Wind Lidars have been increasingly integrated in various applications for their unique ability to measure the wind speed for several kilometers. They also provide a significant advantage in meteorological networks as they allow to continually measure wind speeds throughout all the boundary layer. Applications such as wind field measurements for wind farm preventative energy management or airport shear detection rely on a lidar’s measurement range. If the ability of a lidar to measure across several kilometers provides a unique advantage, the precise distance of its measurement range can vary depending on atmospheric conditions.

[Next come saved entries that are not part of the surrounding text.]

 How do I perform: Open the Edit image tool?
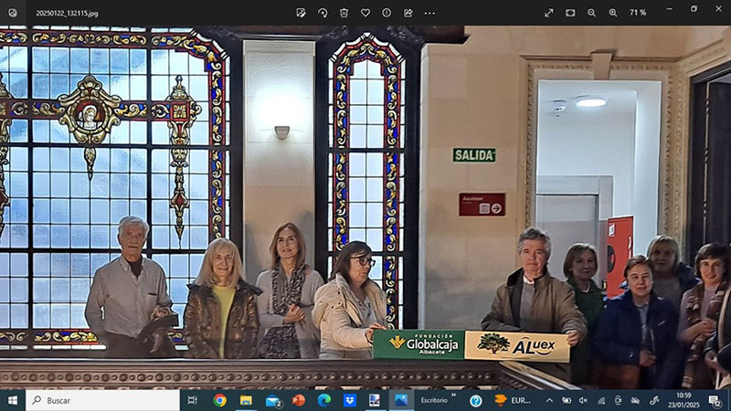[x=301, y=13]
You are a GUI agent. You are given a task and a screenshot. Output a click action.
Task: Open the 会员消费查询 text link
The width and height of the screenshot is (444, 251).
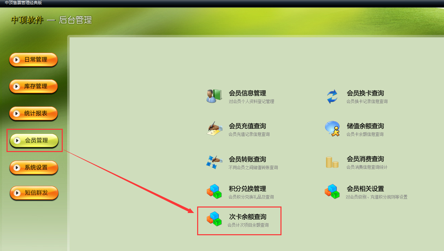pyautogui.click(x=365, y=159)
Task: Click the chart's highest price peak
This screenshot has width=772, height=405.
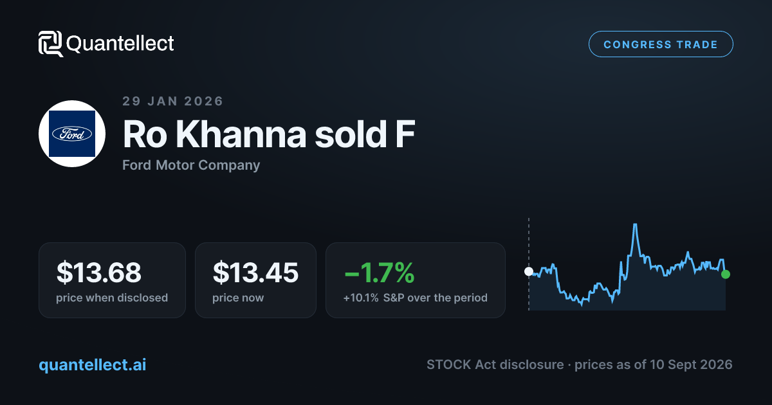Action: [635, 225]
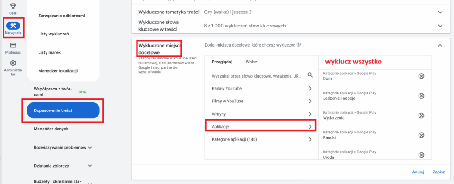The image size is (454, 184).
Task: Select Dopasowanie treści menu item
Action: tap(62, 110)
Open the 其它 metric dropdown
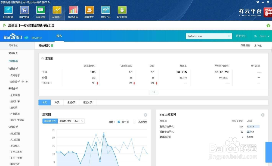This screenshot has height=166, width=272. pyautogui.click(x=79, y=121)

Indeed, the characteristics of the return signal of remote sensors depend directly on the state of the atmosphere, which is based on extinction, backscatter, temperature, and more. Though a lidar range performance can be physically defined based on its signal processing qualities, the exact relationship between the lidar measurement range and the atmospheric conditions is still unknown. Thus, this study aims to clarify and quantify the relationship between the measurement range of the lidar and various atmospheric parameters.

To this end, several tools, such as regression, predictor techniques, or conditional statistics, were used. The variables considered in this analysis are lidar range, visibility, backscatter, PM2.5, PM10, relative humidity, AOD, temperature, and hour of the day.

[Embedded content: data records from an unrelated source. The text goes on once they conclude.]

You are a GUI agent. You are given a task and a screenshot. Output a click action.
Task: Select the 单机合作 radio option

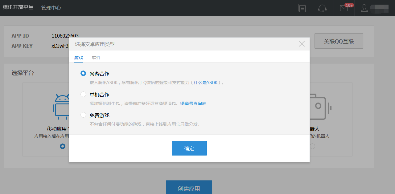(x=83, y=94)
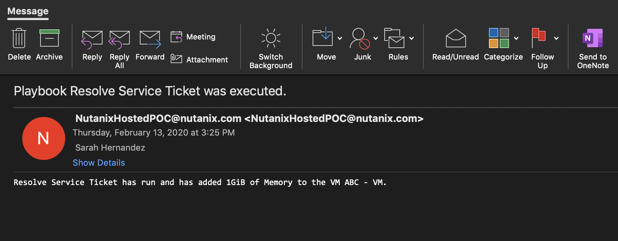Toggle Read/Unread status of message
The image size is (618, 241).
[456, 44]
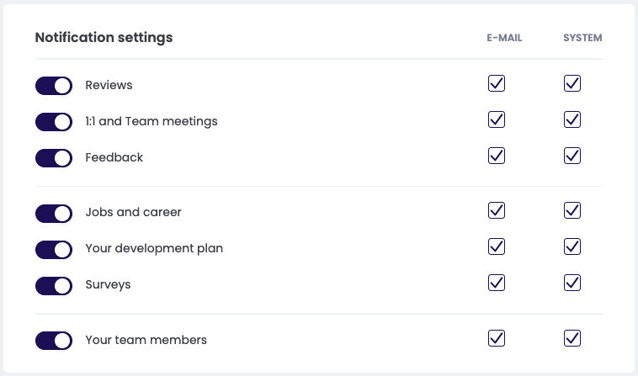The width and height of the screenshot is (638, 376).
Task: Toggle Jobs and career notifications off
Action: [x=54, y=213]
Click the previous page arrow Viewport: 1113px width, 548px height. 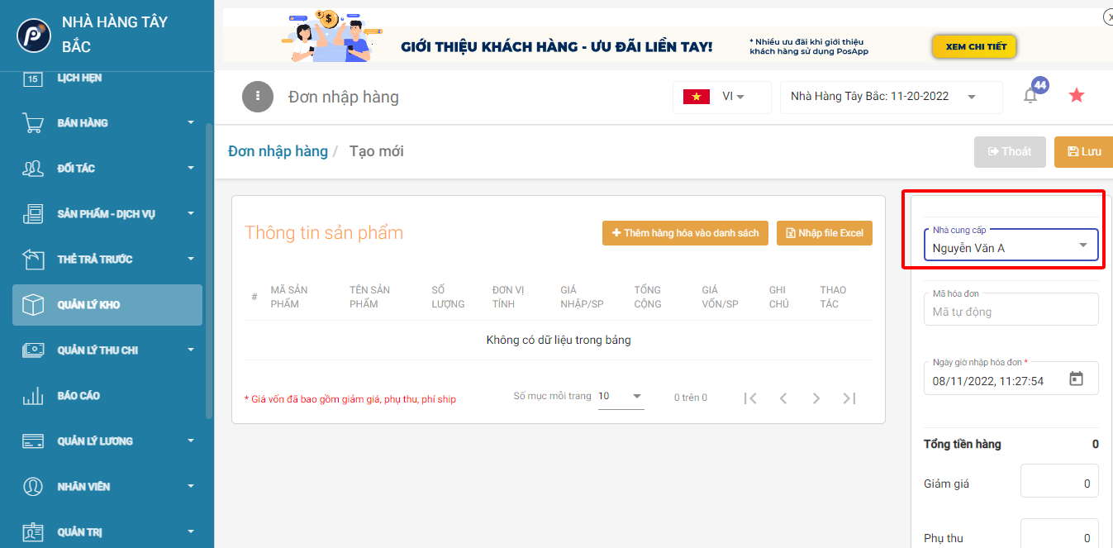pyautogui.click(x=783, y=398)
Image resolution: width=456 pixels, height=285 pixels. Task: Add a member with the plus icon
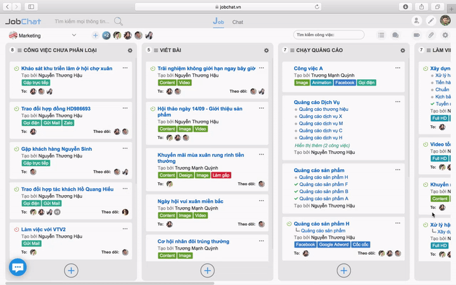click(x=95, y=35)
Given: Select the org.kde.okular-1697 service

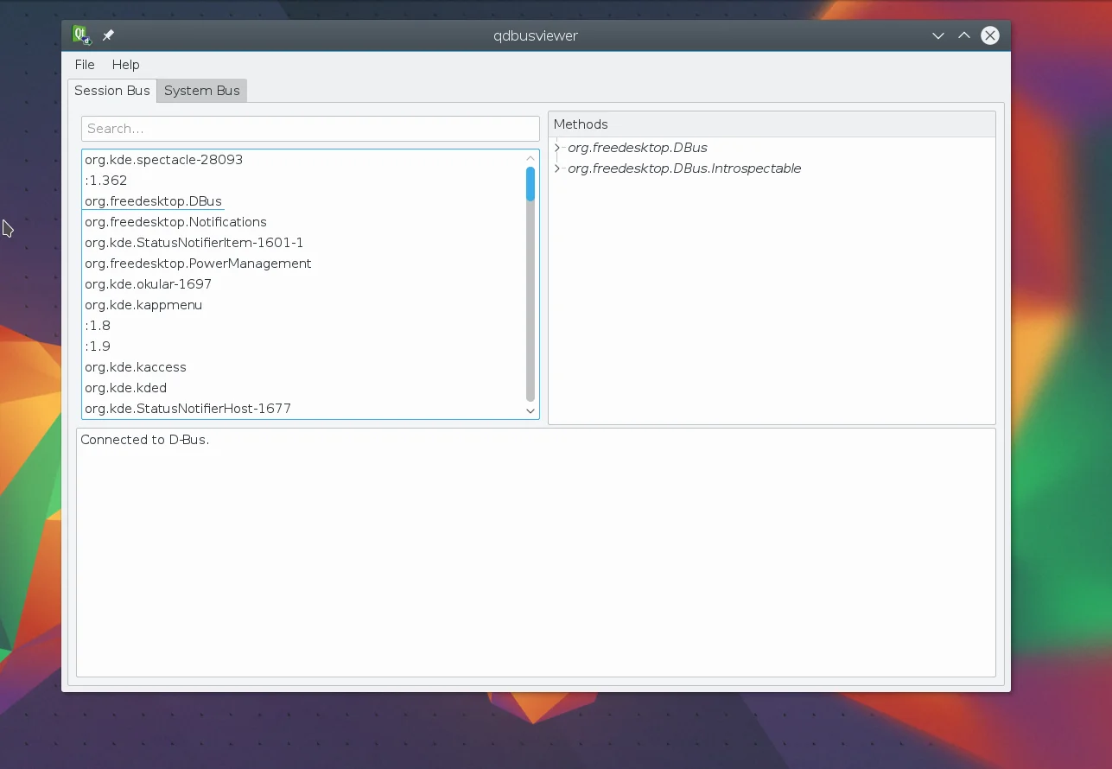Looking at the screenshot, I should click(148, 284).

In this study, we established the link between the lidar measurement range and various atmospheric parameters. In particular, we demonstrated that fluctuations of such parameters alongside the night and day cycle can have an effect on the Lidar range. Further development could lead to a finer prediction of the measurement range depending on the location of the device, thus helping users to plan and predict their measurement acquisition more efficiently.